ABC Pvt. Ltd. was required to hold its Annual General Meeting (AGM) on or before 30th September 2025. The company had prepared its financial statements before the AGM; however, the audit was not completed.

  • Since the financial statements were not audited, they could not be adopted by the members at the AGM.

 Step 1: AGM is held on 30th September 2025

  • The financial statements are placed before the members but are not adopted due to pending audit.

 Compliance Requirement:

  • The company is required to file such unadopted (and unaudited) financial statements with the Registrar of Companies (ROC) within 30 days of the AGM, i.e., by 30th October 2025.
  • These will be treated as provisional filings.

Step 2: Audit is completed later

  • The audit is completed in October 2025.
  • The company holds an adjourned AGM on 15th November 2025, where the financial statements are duly adopted.

 Final Compliance:

  • The company is required to file the audited and adopted financial statements within 30 days of the adjourned AGM, i.e., by 15th December 2025.

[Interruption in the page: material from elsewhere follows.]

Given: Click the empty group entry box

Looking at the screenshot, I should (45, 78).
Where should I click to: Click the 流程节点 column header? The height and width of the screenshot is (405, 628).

Remarks: Where accounts are ready but audit is pending, the company must first file unadopted financial statements (provisional). After audit and adoption, the company must file final adopted financial statements again within the prescribed time.

*****

Disclaimer: Nothing contained in this document is to be construed as a legal opinion or view of either of the author whatsoever and the content is to be used strictly for informational and educational purposes. While due care has been taken in preparing this article, certain mistakes and omissions may creep in. the author does not accept any liability for any loss or damage of any kind arising out of any inaccurate or incomplete information in this document nor for any actions taken in reliance thereon.